I was just getting interested then cut short :Sad:

----------


## hunter308

yeah I had to send joyce on a mission to get my bait knife so I could cut the trace atleast my line joiner knot on the shock leader and crimps held up as I was using 24kg breaking strain flouro carbon and is a prick to tie knots with. The funny thing was she was sitting on the beach day dreaming and I was yelling grab the camera wasn't till I was in the last few minutes of the fight that she noticed I was reeling something in and that there was a good bend in the rod. Hopefully we will be able to get better at doing film footages it is the first video we have done with our digital camera that we bought about three or four years ago.

----------


## Chris

Gets the blood pumping when you hooked into something thats got a bit of pull,never 100% sure what it is.
Good scrap though Hunter, better than a day at work .

What is the make n model of camera ?

----------


## hunter308

> Gets the blood pumping when you hooked into something thats got a bit of pull,never 100% sure what it is.
> Good scrap though Hunter, better than a day at work .
> 
> What is the make n model of camera ?


It is a sanyo 14.0 megapixel digital camera (modelvpc-e1403) bought it a few years ago from the warehouse when they had a huge discount on them got it for $100 which was reduced down from $300 has been a bloody good camera. When I can afford it I would like to get a proper video camera or get one of those small ones you can wear on your head as it would have been better than having the person filming stop just to go get a knife lol. But for now that little camera does a good job with picture and video quality hopefully next time it wont be an eagleray.

----------


## Chris

Photo for Hunter308- Target species . 


When you coming over to get a feed of these for your missus ?

----------


## hunter308

hoping to get over in the next week or two if this weather decides to play ball. I want to try and get my boy out for a fish when he comes up on the 30th for the school holidays and would love to get him casting out at whiritoa seeing it is deeper water and he does not have to cast so far as he has only ever casted a trout rod and is not used to the bigger rods also I am in the process of planning a trip to mokau and also a moki mission at a place I was put onto for getting a few moki. Also I have been reviewing the pulley rig I have been using and changed it to a clip up running type pulley rig similar to how yours is set up. If you want some good trace clips the genie clips I got from a guy called blue18122 from trademe seem to hold up well not even that ray could straighten it out.

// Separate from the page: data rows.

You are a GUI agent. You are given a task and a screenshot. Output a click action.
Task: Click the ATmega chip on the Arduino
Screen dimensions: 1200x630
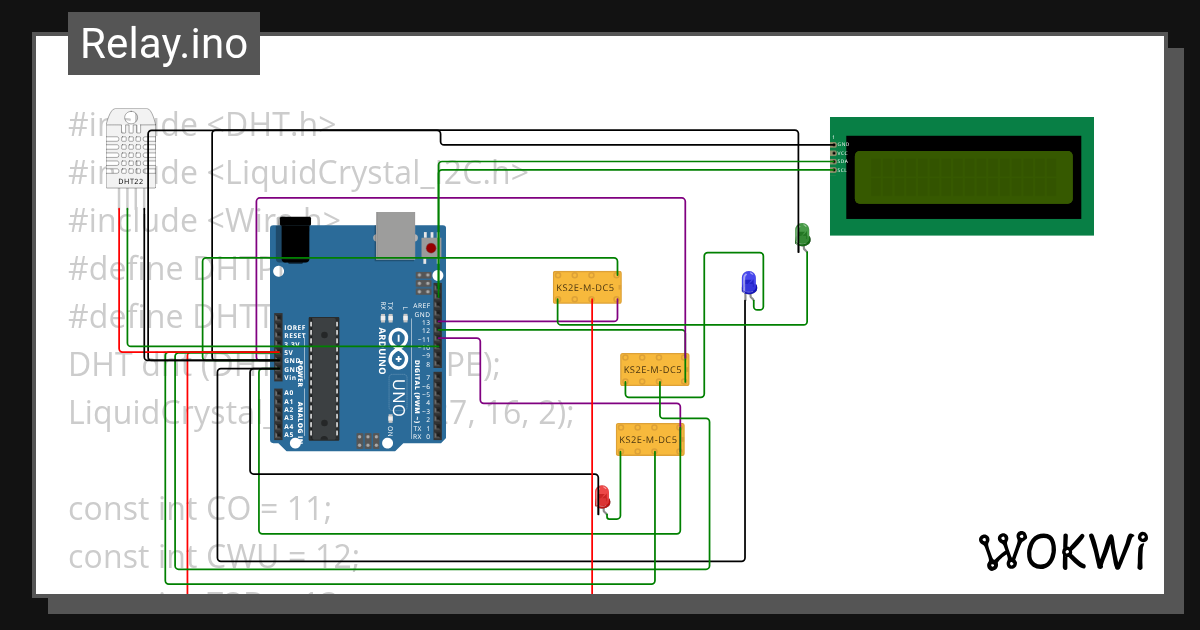click(x=325, y=380)
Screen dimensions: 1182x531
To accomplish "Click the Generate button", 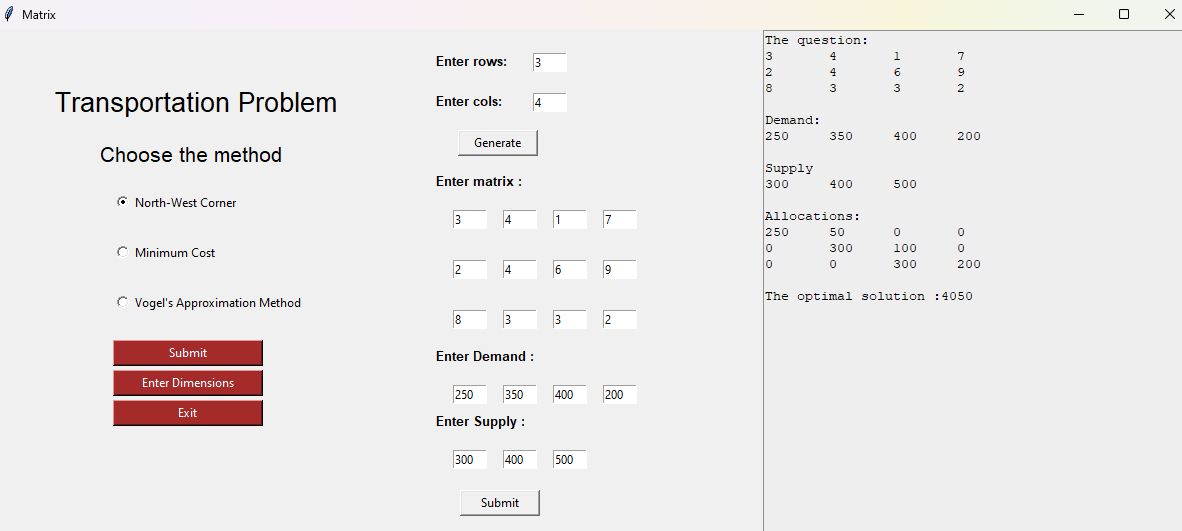I will 497,143.
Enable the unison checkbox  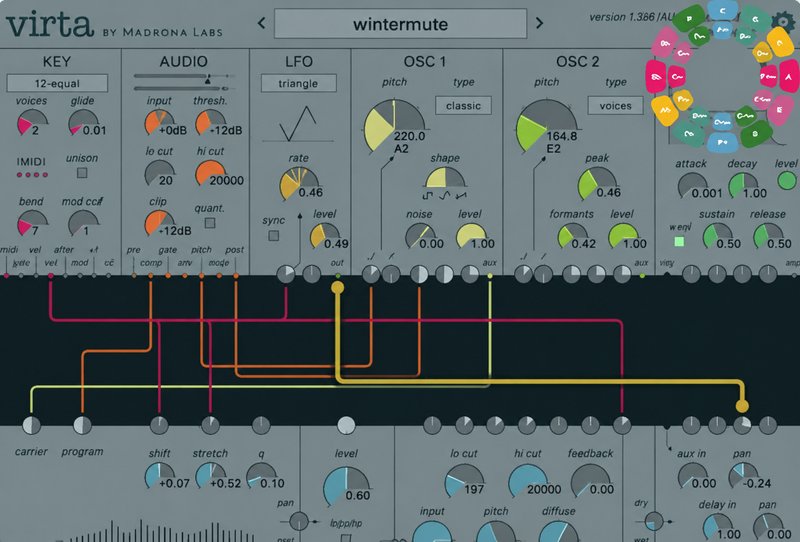(x=82, y=173)
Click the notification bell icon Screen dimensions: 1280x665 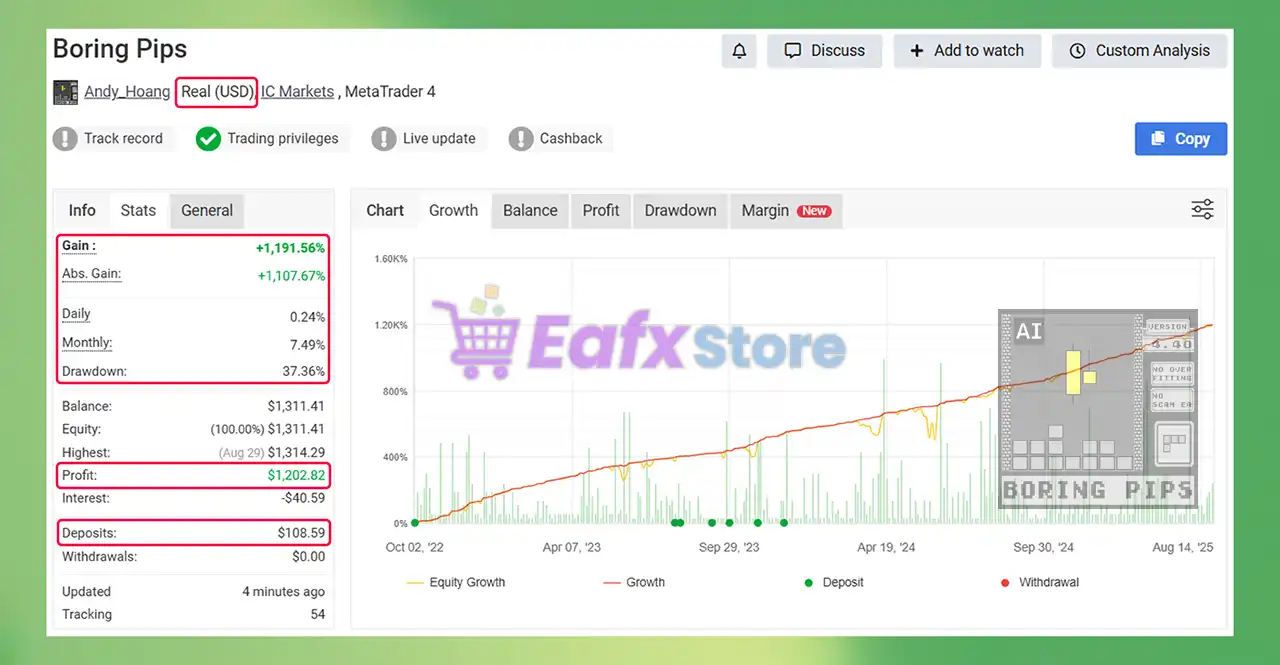tap(739, 51)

I take it you were at your hotspot in bowentown again obviously werent caught last night with all that rain and thunder that was around. Has that sea lettuce buggered off from there yet or is a case of give up on waihi and stick with whiritoa.

----------


## Chris

Was early Saturday morning ,came home when saw the rain coming along the beach from the north end.Was pissing down in town when I got home. The lightening show driving home was some thing else too. Lettuce is still there Hunter but there are ways around it .

----------


## hunter308

I could imagine what it was like the thunder and lightning was putting on a good show over here last night and early this morning.

----------


## Chris

apparently it was here last night too , have no idea.Few beers are good like that .

----------